- **Artículo**:
..............................

La
manifestación en repulsa del 23F reunió tras una misma pancarta a Fraga
Iribarne, líder de Alianza Popular, junto con la plana mayor del partido
comunista, algo nunca visto. Juntos en apoyo de la Constitución, de la
democracia
JOSÉ
ÁLVAREZ JUNCO 18 NOV 2015 - 18:49 CET
Cabeza
de la manifestación que, bajo el lema "Por la libertad, la democracia y la
Constitu-ción", recorrió las calles de Madrid el 27 de febrero de 1981 en
contra del intento de golpe de Estado del 23-F / EL PAÍS
En el
metro, camino de Embajadores, volví a vivir una tensión que había olvidado.
De reojo, miraba con recelo a los demás
pasajeros, intentado adivinar quiénes iban y quiénes no a la manifestación, o
sea, quiénes estaban contra el golpe y a quienes les traía sin cuidado.
Había
sentido muchas veces, bajo la dictadura, esa desconfianza hacia mis
conciudadanos, esa necesidad de saber quiénes y cuántos eran los nuestros.
Y, sin
embargo, aunque habían pasado poco más de cinco años desde la muerte de Franco,
había olvidado esta sensación.
Ahora la
revivía. En el metro o en la calle, merodeando por Atocha o por la Gran Vía,
cuando había convocatorias de manifestaciones “masivas”, me había hecho muchas
veces el distraído, mirando hacia otro lado, especialmente cuando pasaba junto
a los furgones de policía.
Tenía
miedo, sentía unas ganas irresistibles de meterme en un bar, de buscar un baño.
La calle
parecía la de siempre, no había indicios de que fuera a ocurrir nada
extraordinario, pero quién sabía, a lo mejor íbamos a inundar el centro de la
ciudad, millones de bocas iban a gritar “libertad, amnistía, Estatut
d'Autonomia”, o cualquiera otra de las consignas del momento.
Y el
régimen, incapaz de resistir la presión popular, se derrumbaría aquella misma
noche.
Luego
resultaba que no, que no éramos millones, sino unos centenares, quién sabe si
algunos miles, sobre todo estudiantes, grupos pequeños, huyendo de la policía,
recibiendo porrazos o siendo detenidos.

..............................

Registros de posición de elementos
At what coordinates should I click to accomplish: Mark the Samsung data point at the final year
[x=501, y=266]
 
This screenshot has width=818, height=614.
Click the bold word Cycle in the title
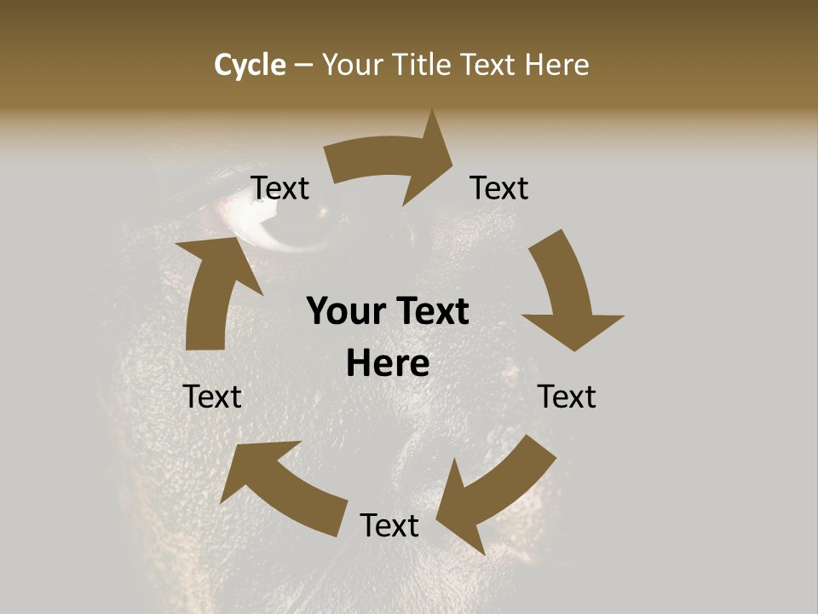coord(250,65)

..............................

- **Consigna 1**: Según el artículo sobre la manifestación contra el 23-F, ¿en qué fecha recorrió esa marcha las calles de Madrid?
- **Consigna 2**: Modifica en el artículo sobre la manifestación contra el 23-F el tramo que va desde "De reojo, miraba" hasta "traía sin cuidado.", sustituyendo "pasajeros" por "viajeros".
- **Consigna 3**: Prosigue el artículo sobre la manifestación contra el 23-F a partir del punto en que termina.

- **Respuesta 1**: El 27 de febrero de 1981.

- **Respuesta 2**:
De reojo, miraba con recelo a los demás
viajeros, intentado adivinar quiénes iban y quiénes no a la manifestación, o
sea, quiénes estaban contra el golpe y a quienes les traía sin cuidado.

- **Respuesta 3**:
Solo cuando nos agrupábamos en una esquina
libre de grises, gritábamos con nerviosismo aquellas consignas, para huir otra
vez de inmediato. Aunque aquellos segundos de libertad habían valido la pena.
Por la
noche los recordaríamos, engrandecidos.
Era un
déjà vu desagradable, sin atractivo nostálgico.
Se me
había borrado de la mente, sí, demasiado pronto, había dado por supuesto que no
volvería a sentirlo. Pero solo cuatro días antes, el 23 de febrero, el miedo
nos había vuelto a entrar en el cuerpo.
No solo
a mí, sino a otros muchos.
Porque,
en aquel vagón de metro, todos, casi todos, estábamos viviendo la misma
sensación. Y es que esta vez, de verdad, éramos muchos.
Lo
comprobamos al intentar salir a la calle.
Una
marea humana hacía casi imposible subir aquellas escaleras.
Esta
vez, sí, íbamos a ser millones. Qué alivio.
Yo iba
con unos amigos argentinos, altos, un poco encorvados, inteligentes,
depresivos.
Vestidos
con la mayor informalidad, como todos nosotros, portaban sin embargo una
ele-gancia innata.
Ellos ya
habían vivido aquello y estaban más pesimistas que nadie.
Qué
angustia, tener que planear irse de nuevo a otro país.
Yo
mismo, que tenía mi billete de tren a París para unos días después, donde
estaba contratado para un semestre, me había jurado, aquella tarde del 23 de
febrero, que si triunfaba el golpe intentaría quedarme allí, en las condiciones
que fuera.
Mi hijo
no iba a crecer, como yo, bajo una dictadura.
Aquella
tarde del 23, la de cuatro días antes, no la ha olvidado nadie.
A mí me
llamó un amigo, hacia las seis y media, diciéndome que pusiera la tele. Vi lo
que estaba pasando, porque durante unos minutos fue un golpe televisado.
Visité luego a un vecino de confianza, que me
intentó tranquilizar.
No será
nada, no tienen apoyos.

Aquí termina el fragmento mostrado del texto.